ASSIGNMENT | Give back the material that follows, identical in every line.

INFORMATION SHOWN START

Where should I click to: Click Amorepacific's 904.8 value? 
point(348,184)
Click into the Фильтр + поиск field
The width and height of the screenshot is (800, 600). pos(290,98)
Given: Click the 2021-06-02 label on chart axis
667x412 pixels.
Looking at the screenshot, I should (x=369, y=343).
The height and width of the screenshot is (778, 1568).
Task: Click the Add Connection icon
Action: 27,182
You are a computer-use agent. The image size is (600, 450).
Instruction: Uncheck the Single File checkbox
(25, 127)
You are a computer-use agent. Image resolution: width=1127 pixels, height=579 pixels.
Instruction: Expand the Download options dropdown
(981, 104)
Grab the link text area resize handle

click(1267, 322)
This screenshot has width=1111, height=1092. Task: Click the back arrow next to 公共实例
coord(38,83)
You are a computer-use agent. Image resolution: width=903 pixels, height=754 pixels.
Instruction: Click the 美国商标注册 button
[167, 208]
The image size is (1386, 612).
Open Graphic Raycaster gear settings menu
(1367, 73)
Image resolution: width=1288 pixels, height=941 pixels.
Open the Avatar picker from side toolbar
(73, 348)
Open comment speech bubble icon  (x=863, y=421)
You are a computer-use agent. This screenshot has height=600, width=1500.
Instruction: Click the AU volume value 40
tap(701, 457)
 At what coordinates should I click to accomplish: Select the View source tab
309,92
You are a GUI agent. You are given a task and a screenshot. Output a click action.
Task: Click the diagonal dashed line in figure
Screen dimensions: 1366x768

INFORMATION SHOWN END

ANSWER TO THE EXERCISE |
Where should I click to: Click Amorepacific's 904.8 value? 
point(348,184)
Click into the Фильтр + поиск field
The width and height of the screenshot is (800, 600). pos(290,98)
Given: Click the 2021-06-02 label on chart axis
667x412 pixels.
Looking at the screenshot, I should (x=369, y=343).
The height and width of the screenshot is (778, 1568).
Task: Click the Add Connection icon
Action: 27,182
You are a computer-use agent. The image size is (600, 450).
Instruction: Uncheck the Single File checkbox
(25, 127)
You are a computer-use agent. Image resolution: width=1127 pixels, height=579 pixels.
Instruction: Expand the Download options dropdown
(981, 104)
Grab the link text area resize handle

click(1267, 322)
This screenshot has width=1111, height=1092. Task: Click the back arrow next to 公共实例
coord(38,83)
You are a computer-use agent. Image resolution: width=903 pixels, height=754 pixels.
Instruction: Click the 美国商标注册 button
[167, 208]
The image size is (1386, 612).
Open Graphic Raycaster gear settings menu
(1367, 73)
Image resolution: width=1288 pixels, height=941 pixels.
Open the Avatar picker from side toolbar
(73, 348)
Open comment speech bubble icon  (x=863, y=421)
You are a computer-use agent. This screenshot has height=600, width=1500.
Instruction: Click the AU volume value 40
tap(701, 457)
 At what coordinates should I click to accomplish: Select the View source tab
309,92
You are a GUI agent. You are given a task and a screenshot. Output a click action.
Task: Click the diagonal dashed line in figure
Screen dimensions: 1366x768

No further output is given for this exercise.